Blog - What Is Dynamic Analysis?
July 10, 2020

What Is Dynamic Analysis?

High Performance Computing

In complex, high-performance computing (HPC) environments, code debugging is a time-consuming process. Developers use dynamic code analysis tools to simplify the process. The result is faster delivery of safe, robust applications.

What Is Dynamic Analysis?

Dynamic analysis is a process that helps software developers find bugs and security issues while software is running.

Also referred to as dynamic code scanning, dynamic analysis improves the diagnosis and correction of bugs, memory issues, and crashes of an application during its execution. The alternative is static code analysis, which occurs offline or before executing the code.

Why Is Dynamic Analysis Needed?

In HPC environments, supercomputers are running complex applications built from different programming languages, platforms, and technologies with thousands of threads and processes at the same time. Just examining the code alone for problems is not enough to identify and isolate faulty issues and performance problems that will show up during execution.

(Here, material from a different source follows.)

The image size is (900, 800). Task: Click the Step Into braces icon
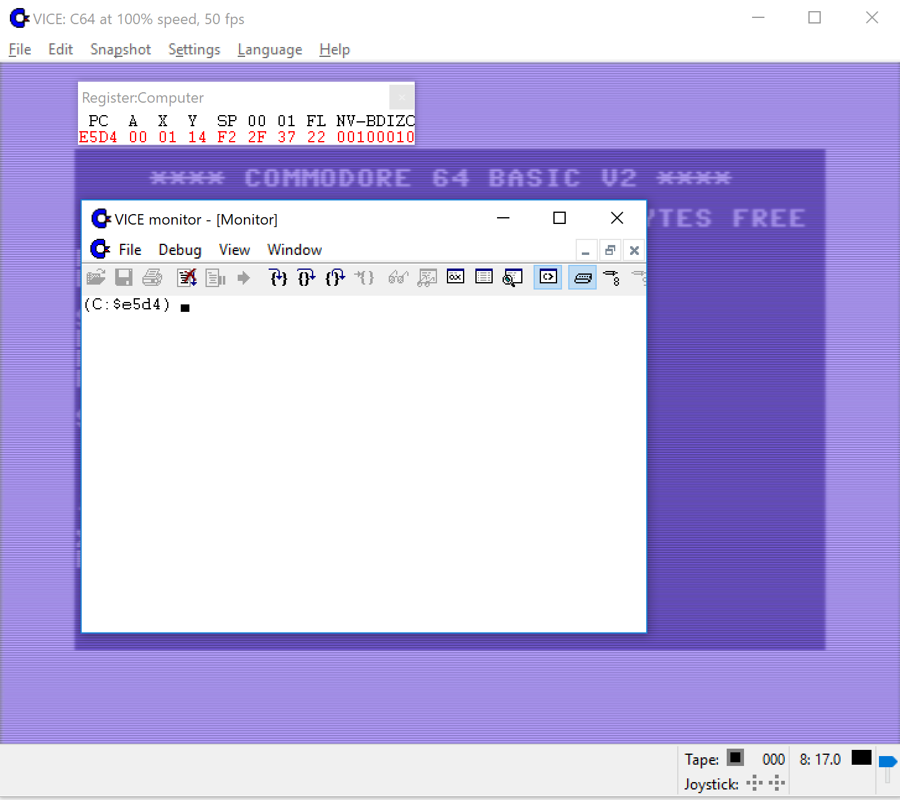coord(279,278)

Developers are under tremendous pressure to deliver clean applications faster. Dynamic code analysis tools can help them achieve this with easy debugging of running threads and processes. Dynamic Analysis tools also help illuminate performance problems and memory usage issues and memory leaks. Dynamic Analysis testing will indicate whether an application works well; conversely, it will reveal errors indicating that an application doesn’t work as intended.

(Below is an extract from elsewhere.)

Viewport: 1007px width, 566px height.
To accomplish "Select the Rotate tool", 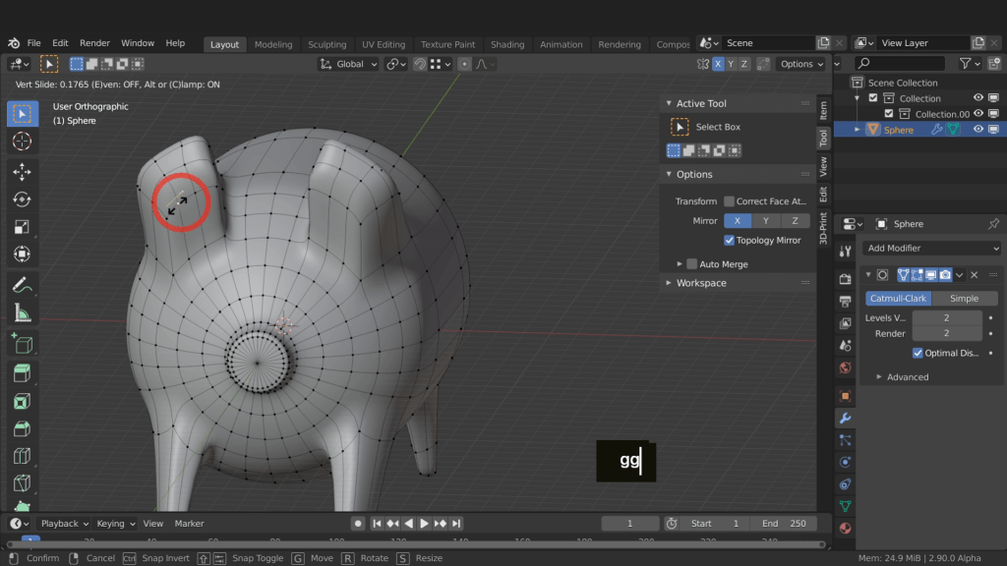I will [22, 199].

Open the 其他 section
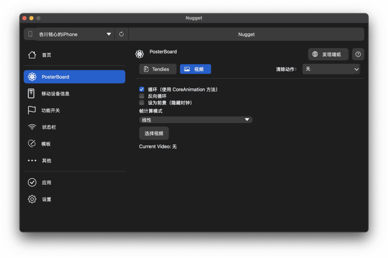pyautogui.click(x=46, y=160)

Why Dynamic Code Analysis Tools Are Important

Dynamic code analysis tools simplify the process of understanding how your complex application runs in order to troubleshoot problems, isolating memory and performance issues, and debug your live application. They allow you to analyze and identify potential issues that arise during the actual execution of the application and impact the reliability of the application.

Dynamic analysis tools often are built to focus on one specific task and developers of complex applications need to research if the tools are up to the demands that complex applications will place on them. More robust tools are built for complex applications utilizing advanced technologies such as GPUs and many threads and processes to accomplish their task. Some can even handle applications constructed with multiple.

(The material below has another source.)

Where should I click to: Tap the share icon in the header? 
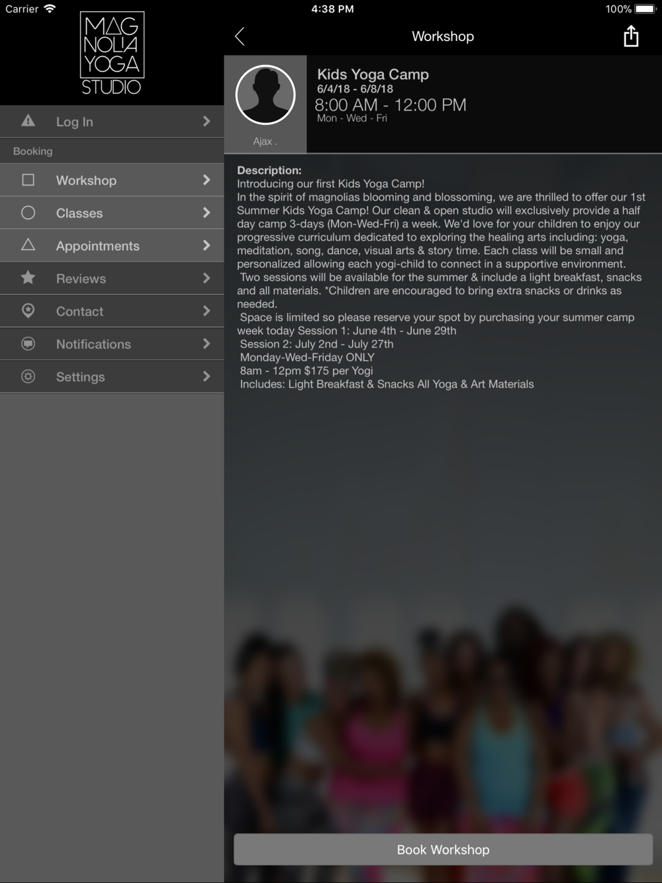[x=631, y=36]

The best dynamic code analysis tools and robust enough for complex applications and are easy to use within the development environments. They offer an easy-to-use graphical user interface (GUI) that makes it easy to control examine the information gathered and presented during a dynamic analysis of the application.

Why Choose TotalView for Your Dynamic Analysis Tool?

Running an HPC environment? There are a variety of dynamic analysis tools to help you analyze and improve your application but when it comes to debugging, TotalView is the de facto standard for run-time analysis and debugging of complex applications. It is a source code debugger for understanding how your multithreaded and multiprocess application runs and troubleshooting complex programs.

TotalView's easy-to-use GUI gives developers the tools they need to easily understand the state of their processes and threads and powerful features to control execution in order to analyze execution logic and data. TotalView provides developers the tools they need to dynamically analyze code running on CPUs and GPUs, examine the data their program generates, and understand the program's use of the heap memory and if any leaks are generated.

Developers utilizing Python with their C++ applications can easily understand the execution flow between languages and analyze the data used by either language. TotalView provides the advanced dynamic analysis capabilities for developers to understand how their complex applications are running and the data their generating.

TotalView is built for:

  • Multicore and parallel computing on C, C++, Fortran, and Python.
  • NVIDIA GPUs and CUDA.
  • Mixed-language Python and C/C++ applications.
  • Linux, UNIX, and macOS platforms.